University defends spending in case brought against chemistry professor, highlighting $20 million investment in lab safety
The University of California, Los Angeles (UCLA) has confirmed that it spent $4.5 million (£2.8 million) to defend chemistry professor Patrick Harran against criminal charges that resulted from the death of a young research assistant in early 2009. However, by comparison, the university emphasises that it has spent more than $20 million on lab safety efforts since the landmark accident occurred.
‘We defended ourselves and our faculty member as was our right and obligation, using funds in a system-wide self-insurance programme,’ says university spokesman Steve Ritea.

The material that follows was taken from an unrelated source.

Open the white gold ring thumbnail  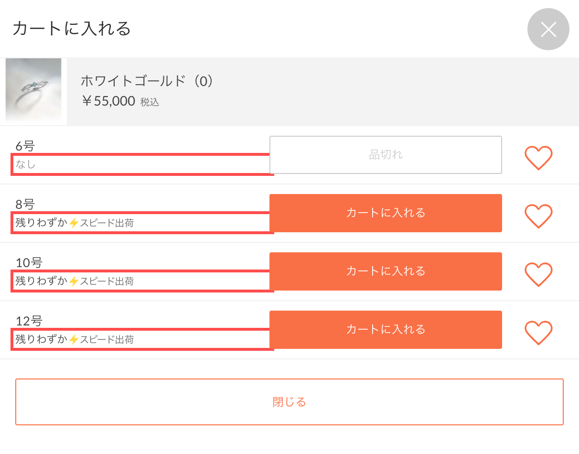[33, 91]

Harran faced criminal prosecution after 23-year-old Sheharbano ‘Sheri’ Sangji died following serious burns she sustained from a pyrophoric t-butyl lithium solution, while working in Harran’s organic chemistry lab. Sangji was filling a syringe with t-butyl lithium the plunger came out and she was covered with the chemical, which then burst into flames, severely burning her over nearly half of her body. She died from her injuries 18 days later.

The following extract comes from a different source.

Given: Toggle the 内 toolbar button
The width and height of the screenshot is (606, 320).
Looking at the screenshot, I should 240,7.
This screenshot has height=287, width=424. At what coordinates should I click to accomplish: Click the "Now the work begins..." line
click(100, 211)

In 2009, the California Occupational Safety and Health Administration concluded that the accident resulted from safety lapses and inadequate training, and criminal charges were brought against UCLA and Harran.

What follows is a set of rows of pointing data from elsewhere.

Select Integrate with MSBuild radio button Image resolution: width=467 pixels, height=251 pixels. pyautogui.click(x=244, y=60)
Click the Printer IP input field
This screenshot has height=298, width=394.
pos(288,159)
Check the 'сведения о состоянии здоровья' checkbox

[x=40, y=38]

UCLA settled its charges in July 2012 after agreeing to comprehensive corrective safety measures and also establishing a $500,000 scholarship in Sangji’s name at University of California, Berkeley, school of law. However, criminal charges were brought against Harran for violating state occupational health and safety standards.
Harran faced up to four-and-a-half years in prison, but settled out of court. Instead, Harran was required to perform community service and pay a $10,000 fine to a regional burn centre where Sangji was treated.
‘UCLA has always contended that this accident was a terrible tragedy, not a crime and that the felony charges filed against the regents and professor Harran were an unfortunate distraction from the critical work we commenced in the accident’s immediate aftermath to improve laboratory,’ Ritea says.
Russ Phifer, executive director of the National Registry of Certified Chemists, says Harran’s position would have been untenable if he had been convicted of a crime. ‘This guy brings in $2 million to $4 million a year of research funds to the university,’ he tells Chemistry World. ‘It was important for them to try to get some kind of compromise out of it and they did.’
Sangji’s death led UCLA to create a Center for Laboratory Safety in 2011 to support research in this field. The new centre was launched with $250,000 startup funding from the UCLA Chancellor’s Office over three years, and the University of California president’s office also added another $150,000 in funding.
In the aftermath of the accident, UCLA hired more than 40 lab safety consultants, according to Phifer, who himself made three trips out to the university to carry out training. He says the entire effort has benefited the academic community, including the development of safety standard operating procedures that are now publicly available.
Although Phifer says the $4.5 million price tag for UCLA’s legal defence sounds ‘awfully high’, he notes that the benefit goes far beyond UCLA getting out of trouble. He notes that the costs were undoubtedly so large because the case dragged on for five years.